Table 3: Performance of ProgCo in integrating the Python executor tool during the ProgVe process.

Table 3 shows that while the pure LLM approach is strong, adding a real Python tool boosts performance even further (e.g., +3.51% on IFEval for GPT-4o). This confirms that the structure of the program is the key active ingredient, but exact execution precision (provided by Python) is the cherry on top.

Conclusion

The ProgCo paper makes a compelling argument: if we want Large Language Models to correct their own mistakes, we need to change how they think about verification.

Conversational self-verification (“Is this right?”) is prone to the same biases that caused the error in the first place.
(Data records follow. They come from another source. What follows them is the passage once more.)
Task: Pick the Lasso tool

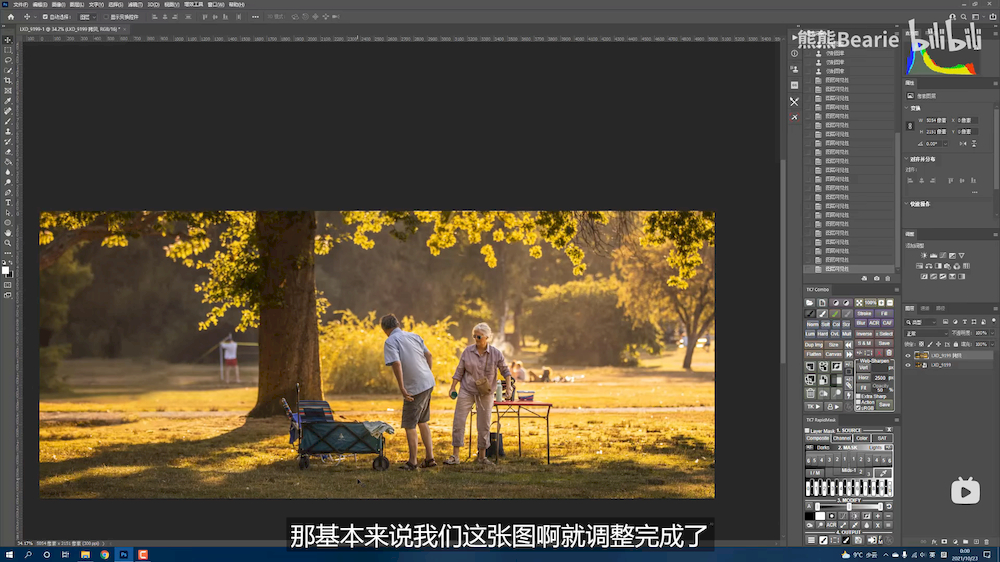Action: (x=8, y=60)
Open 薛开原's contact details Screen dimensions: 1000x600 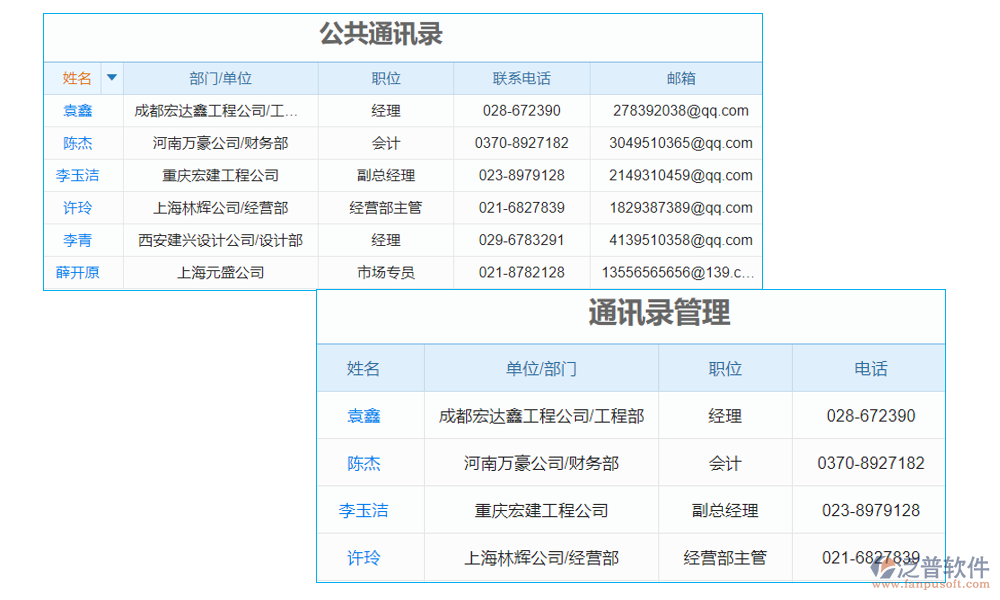[77, 272]
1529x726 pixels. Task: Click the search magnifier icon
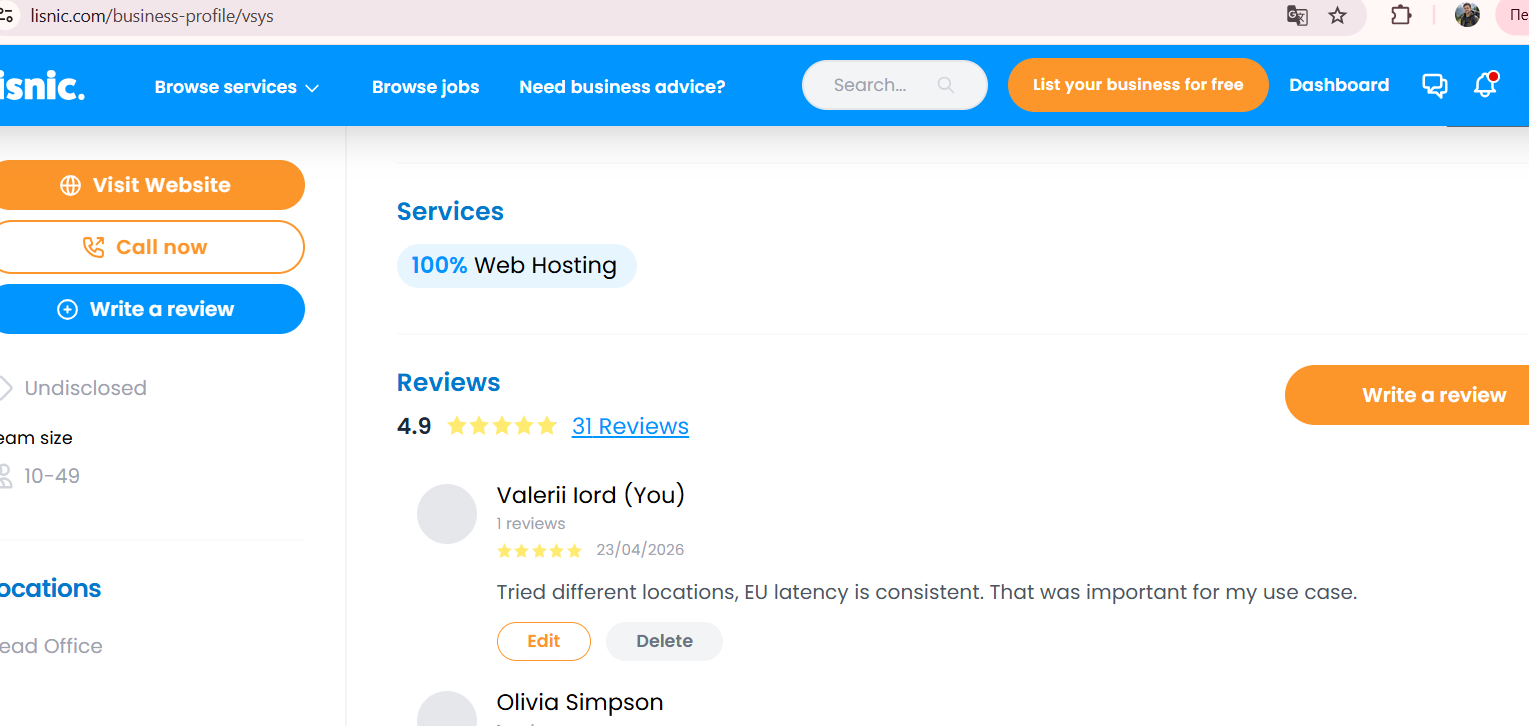[945, 85]
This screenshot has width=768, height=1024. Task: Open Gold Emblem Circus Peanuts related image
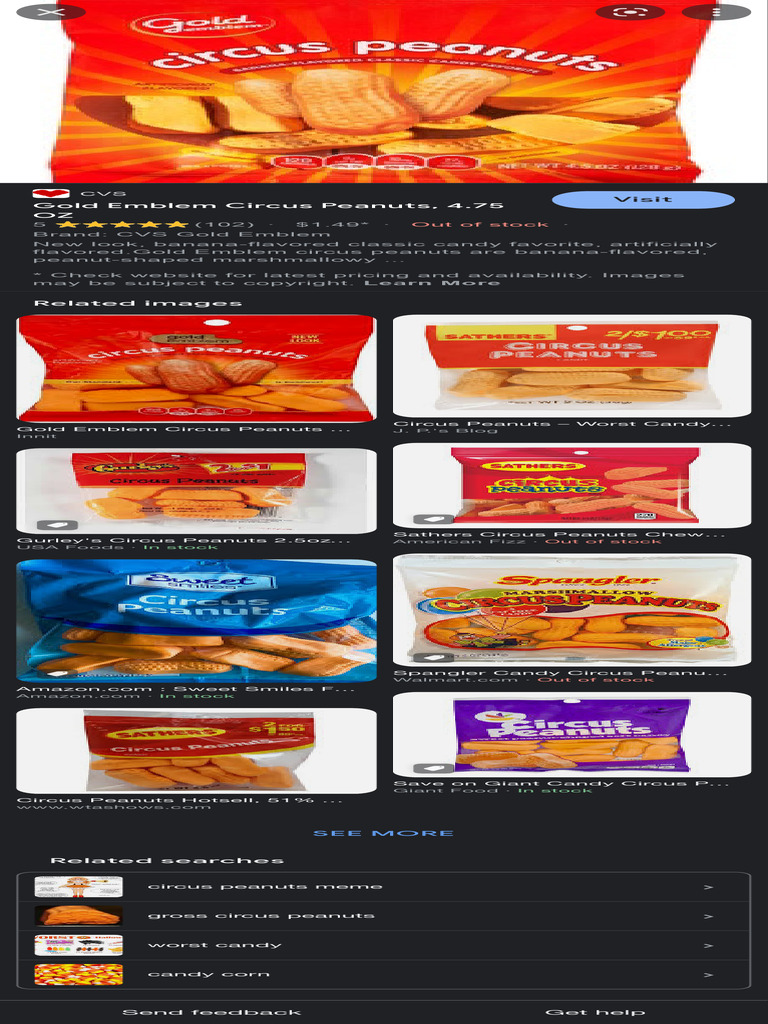(x=196, y=368)
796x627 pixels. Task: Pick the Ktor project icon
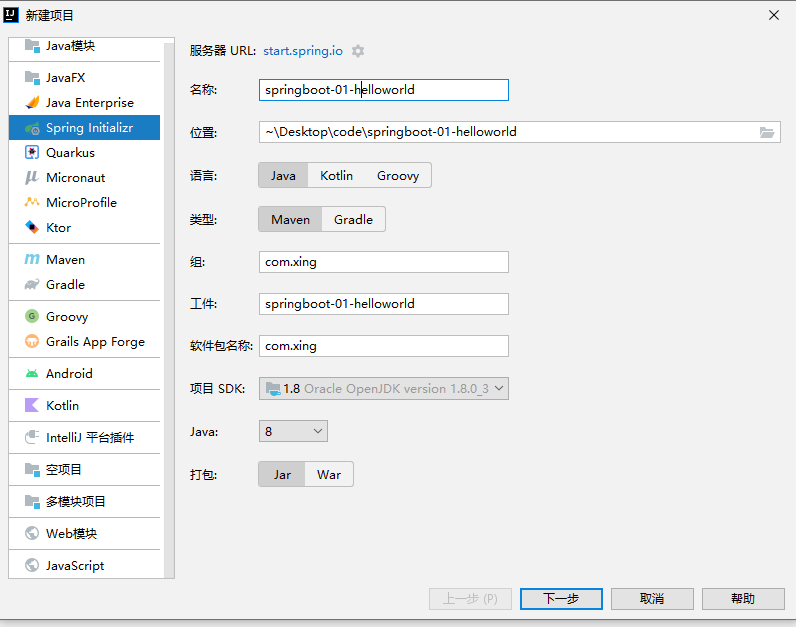[x=32, y=227]
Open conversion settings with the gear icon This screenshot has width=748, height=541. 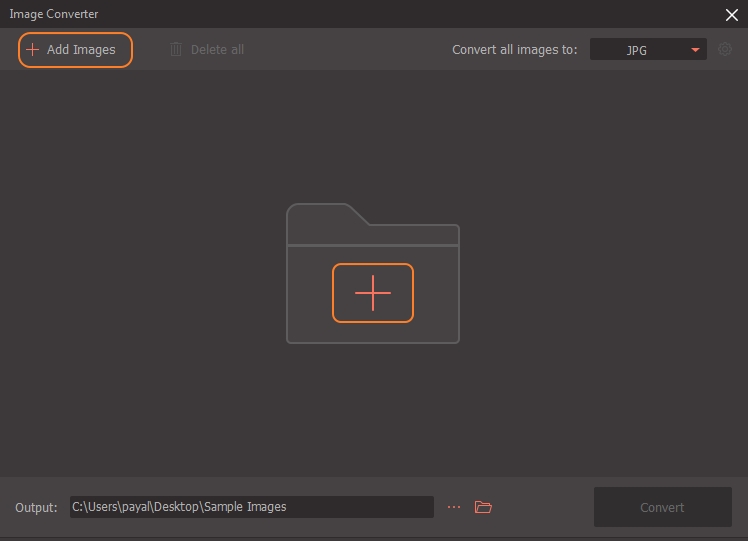pos(726,49)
By shifting the paradigm to Program-driven Verification, we force the model into a different mode of reasoning—one that is structural, logical, and rigorous.

Key takeaways for students and practitioners:

  1. Verification needs Structure: Pseudo-code is a powerful prompt engineering tool because it forces strict logic steps that natural language lacks.
  2. Reverse Reasoning is Key: Checking an answer often requires a different logic path than finding the answer (e.g., working backward). Programs are excellent at encapsulating this reverse logic.
  3. Dual Refinement: When an AI fails a test, you must question both the answer and the test. ProgCo’s ability to refine the verification code prevents the model from getting stuck in “false failure” loops.

As LLMs continue to evolve, methods like ProgCo act as a “System 2” cognitive layer—a slow, deliberate check that ensures the lightning-fast generations of “System 1” are actually correct.


The images and data used in this article are sourced from the research paper “ProgCo: Program Helps Self-Correction of Large Language Models” by Song et al. (2024).